You can also look at the parses and productions for other sentences by changing which sentence is passed in to print_parse_info. Verify this by looking at the parse and productions for the second sentence in the corpus.
What type of object is the parsed sentence object? (Hint: use the type function)
Check the methods available for this object using the command help(psents[0]). You can ignore the ones beginning with '__', they are Python-internal ones.
Try using the draw() method on some of the sentences. Remember, draw() is a method, not a function, so the syntax is, e.g., psents[0].draw().
Extract the list of words and the list of (word, pos-tag) tuples from psents[0] using some of the other available methods.
As we've seen before, a Python dictionary can be used to store a frequency distribution, where each key is an element of the population being analysed and the value for each key is its count.

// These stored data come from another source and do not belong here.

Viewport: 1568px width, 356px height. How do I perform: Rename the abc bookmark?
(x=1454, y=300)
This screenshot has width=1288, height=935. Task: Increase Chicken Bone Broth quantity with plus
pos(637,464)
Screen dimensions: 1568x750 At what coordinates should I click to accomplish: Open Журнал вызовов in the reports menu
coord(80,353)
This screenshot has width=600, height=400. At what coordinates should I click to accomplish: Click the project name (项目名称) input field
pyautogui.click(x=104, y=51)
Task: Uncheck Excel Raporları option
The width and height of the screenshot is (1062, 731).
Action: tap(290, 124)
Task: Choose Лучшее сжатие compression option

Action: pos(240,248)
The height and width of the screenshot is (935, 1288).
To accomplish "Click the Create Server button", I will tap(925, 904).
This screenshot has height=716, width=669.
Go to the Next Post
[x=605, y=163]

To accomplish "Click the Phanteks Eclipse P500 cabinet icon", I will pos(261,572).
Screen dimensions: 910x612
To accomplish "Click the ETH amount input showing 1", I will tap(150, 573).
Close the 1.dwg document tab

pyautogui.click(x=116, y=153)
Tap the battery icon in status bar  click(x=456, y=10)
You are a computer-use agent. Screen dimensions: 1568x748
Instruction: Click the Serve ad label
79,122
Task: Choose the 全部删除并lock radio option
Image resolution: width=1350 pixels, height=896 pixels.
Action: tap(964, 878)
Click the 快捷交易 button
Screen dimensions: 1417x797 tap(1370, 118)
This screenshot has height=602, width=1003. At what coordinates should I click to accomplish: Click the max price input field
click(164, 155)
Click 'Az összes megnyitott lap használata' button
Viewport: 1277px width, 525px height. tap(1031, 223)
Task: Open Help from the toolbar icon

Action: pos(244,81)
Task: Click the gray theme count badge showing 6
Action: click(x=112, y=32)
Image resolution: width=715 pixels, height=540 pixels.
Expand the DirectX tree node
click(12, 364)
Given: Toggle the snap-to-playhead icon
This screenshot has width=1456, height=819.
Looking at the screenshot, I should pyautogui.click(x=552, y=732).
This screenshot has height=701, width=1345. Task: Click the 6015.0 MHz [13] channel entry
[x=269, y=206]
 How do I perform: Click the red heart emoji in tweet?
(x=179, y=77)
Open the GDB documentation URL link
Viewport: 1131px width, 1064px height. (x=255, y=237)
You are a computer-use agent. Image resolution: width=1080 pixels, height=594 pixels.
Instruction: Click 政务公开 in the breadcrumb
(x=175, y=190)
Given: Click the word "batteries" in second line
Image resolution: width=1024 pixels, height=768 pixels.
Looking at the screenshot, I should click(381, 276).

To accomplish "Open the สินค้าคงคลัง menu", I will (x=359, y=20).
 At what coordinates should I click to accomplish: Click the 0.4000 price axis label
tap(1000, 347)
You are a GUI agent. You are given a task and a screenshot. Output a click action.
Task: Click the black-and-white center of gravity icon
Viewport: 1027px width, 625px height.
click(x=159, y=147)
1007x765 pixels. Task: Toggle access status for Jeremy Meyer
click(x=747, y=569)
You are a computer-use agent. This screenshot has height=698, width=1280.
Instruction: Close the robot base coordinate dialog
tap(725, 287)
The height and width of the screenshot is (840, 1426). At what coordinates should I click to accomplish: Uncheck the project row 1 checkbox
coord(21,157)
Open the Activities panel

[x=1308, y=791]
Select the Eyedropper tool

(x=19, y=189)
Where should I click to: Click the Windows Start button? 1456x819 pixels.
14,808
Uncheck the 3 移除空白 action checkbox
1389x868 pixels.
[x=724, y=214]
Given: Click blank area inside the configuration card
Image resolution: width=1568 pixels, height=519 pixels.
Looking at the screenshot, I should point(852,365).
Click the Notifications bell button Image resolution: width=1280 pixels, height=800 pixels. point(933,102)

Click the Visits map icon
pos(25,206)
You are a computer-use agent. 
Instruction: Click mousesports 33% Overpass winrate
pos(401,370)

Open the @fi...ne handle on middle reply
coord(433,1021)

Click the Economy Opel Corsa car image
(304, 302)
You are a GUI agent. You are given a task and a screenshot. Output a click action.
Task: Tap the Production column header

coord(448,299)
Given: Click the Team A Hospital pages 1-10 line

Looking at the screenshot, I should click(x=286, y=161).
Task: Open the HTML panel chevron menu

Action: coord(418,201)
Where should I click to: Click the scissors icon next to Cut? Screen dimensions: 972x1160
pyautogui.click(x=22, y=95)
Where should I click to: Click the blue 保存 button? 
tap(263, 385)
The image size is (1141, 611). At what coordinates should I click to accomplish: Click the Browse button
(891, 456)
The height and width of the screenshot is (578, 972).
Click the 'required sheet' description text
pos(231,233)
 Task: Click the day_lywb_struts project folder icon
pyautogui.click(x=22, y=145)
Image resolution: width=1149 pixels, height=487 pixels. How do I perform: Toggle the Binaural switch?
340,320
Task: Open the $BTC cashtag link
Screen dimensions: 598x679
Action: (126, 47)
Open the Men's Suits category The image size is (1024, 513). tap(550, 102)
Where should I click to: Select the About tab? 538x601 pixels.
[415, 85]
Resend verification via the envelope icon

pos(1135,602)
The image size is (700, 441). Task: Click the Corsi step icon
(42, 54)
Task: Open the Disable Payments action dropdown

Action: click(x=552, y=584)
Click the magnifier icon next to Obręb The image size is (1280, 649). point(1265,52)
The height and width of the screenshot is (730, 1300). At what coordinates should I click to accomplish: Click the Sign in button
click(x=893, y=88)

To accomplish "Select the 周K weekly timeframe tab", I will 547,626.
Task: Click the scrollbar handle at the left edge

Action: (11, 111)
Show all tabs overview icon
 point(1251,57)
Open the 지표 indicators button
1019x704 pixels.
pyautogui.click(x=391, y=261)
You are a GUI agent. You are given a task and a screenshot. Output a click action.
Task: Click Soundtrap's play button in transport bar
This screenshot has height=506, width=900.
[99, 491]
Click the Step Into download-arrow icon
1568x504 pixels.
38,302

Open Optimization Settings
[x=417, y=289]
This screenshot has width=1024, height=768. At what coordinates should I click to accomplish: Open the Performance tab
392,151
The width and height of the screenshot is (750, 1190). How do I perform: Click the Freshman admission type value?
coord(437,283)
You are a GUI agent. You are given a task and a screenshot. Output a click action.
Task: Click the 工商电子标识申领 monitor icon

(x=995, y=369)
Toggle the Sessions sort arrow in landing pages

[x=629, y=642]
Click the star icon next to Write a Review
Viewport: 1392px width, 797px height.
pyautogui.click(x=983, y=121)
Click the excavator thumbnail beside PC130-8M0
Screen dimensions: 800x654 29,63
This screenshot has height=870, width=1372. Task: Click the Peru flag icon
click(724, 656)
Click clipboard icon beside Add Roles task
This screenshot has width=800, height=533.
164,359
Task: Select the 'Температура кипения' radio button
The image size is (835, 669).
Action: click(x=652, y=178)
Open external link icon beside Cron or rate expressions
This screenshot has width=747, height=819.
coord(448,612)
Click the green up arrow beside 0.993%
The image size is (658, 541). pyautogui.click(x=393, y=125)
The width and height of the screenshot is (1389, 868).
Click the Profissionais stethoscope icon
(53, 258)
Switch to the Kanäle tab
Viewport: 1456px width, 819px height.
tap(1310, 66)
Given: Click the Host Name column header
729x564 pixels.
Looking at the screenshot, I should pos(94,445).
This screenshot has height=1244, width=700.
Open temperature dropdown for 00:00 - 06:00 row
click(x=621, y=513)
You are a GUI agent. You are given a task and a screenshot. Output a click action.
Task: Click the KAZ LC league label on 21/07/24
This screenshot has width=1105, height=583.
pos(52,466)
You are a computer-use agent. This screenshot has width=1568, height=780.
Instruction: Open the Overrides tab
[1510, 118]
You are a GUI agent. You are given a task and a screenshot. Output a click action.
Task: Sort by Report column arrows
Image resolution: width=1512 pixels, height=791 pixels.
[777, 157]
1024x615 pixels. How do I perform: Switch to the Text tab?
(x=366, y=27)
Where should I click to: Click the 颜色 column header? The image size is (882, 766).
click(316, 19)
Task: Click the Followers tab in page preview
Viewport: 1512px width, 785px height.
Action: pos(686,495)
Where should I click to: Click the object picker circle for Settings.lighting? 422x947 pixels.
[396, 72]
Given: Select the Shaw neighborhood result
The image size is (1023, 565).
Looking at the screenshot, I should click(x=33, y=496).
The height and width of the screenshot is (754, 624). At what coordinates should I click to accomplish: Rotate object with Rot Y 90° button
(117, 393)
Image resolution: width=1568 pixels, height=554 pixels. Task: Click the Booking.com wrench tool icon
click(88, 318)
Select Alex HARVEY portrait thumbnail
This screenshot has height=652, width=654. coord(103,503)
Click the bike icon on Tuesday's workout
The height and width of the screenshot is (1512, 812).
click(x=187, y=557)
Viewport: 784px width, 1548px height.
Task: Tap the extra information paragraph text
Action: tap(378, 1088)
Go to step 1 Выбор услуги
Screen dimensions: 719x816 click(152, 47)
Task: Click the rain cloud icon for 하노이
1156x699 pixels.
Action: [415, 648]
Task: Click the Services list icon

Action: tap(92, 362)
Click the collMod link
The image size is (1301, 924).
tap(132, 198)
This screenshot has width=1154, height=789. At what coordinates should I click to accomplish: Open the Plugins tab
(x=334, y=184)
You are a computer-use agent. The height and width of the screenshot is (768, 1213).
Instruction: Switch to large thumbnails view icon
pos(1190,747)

Construct frequency distributions of the productions in the corpus by completing the code in the production_distribution function, which returns two dictionaries, one for lexical productions and the other for grammatical productions.
Start by using help(defaultdict) and help(int) to understand the first two lines of the production_distribution function.
When calling production_distribution, remember that Python supports destructuring assignment, so you can do e.g.:
(lexicalFD,phrasalFD) = production_distribution(psents)
Do you expect there to be more lexical or non-lexical (grammatical) productions in the grammar? Roughly how many non-lexical productions do you think there might be? Now check how many productions of each type there actually are. Do the numbers surprise you?
What are the 10 most frequent and least frequent lexical and grammatical productions? (Give up? See the hint below if you get stuck.)
1. What is the percentage of the 10 most frequent productions (lexical or grammatical) from the corpus taken together, with respect to the total number of productions?
2. Does the treebank grammar enforce subcategorization constraints such as number agreement or verb argument structure (e.g., transitive/intransitive/ditransitive)? If so, find some examples of rules that enforce these constraints. If not, find some examples of parses where you could replace one of the words in the parse with another word that is grammatical under the treebank grammar, but not in real English.
3. By reusing code from 2014's lab 4, plot histograms of the top 50-100 grammatical and lexical productions in the treebank grammar. Do these distributions look familiar?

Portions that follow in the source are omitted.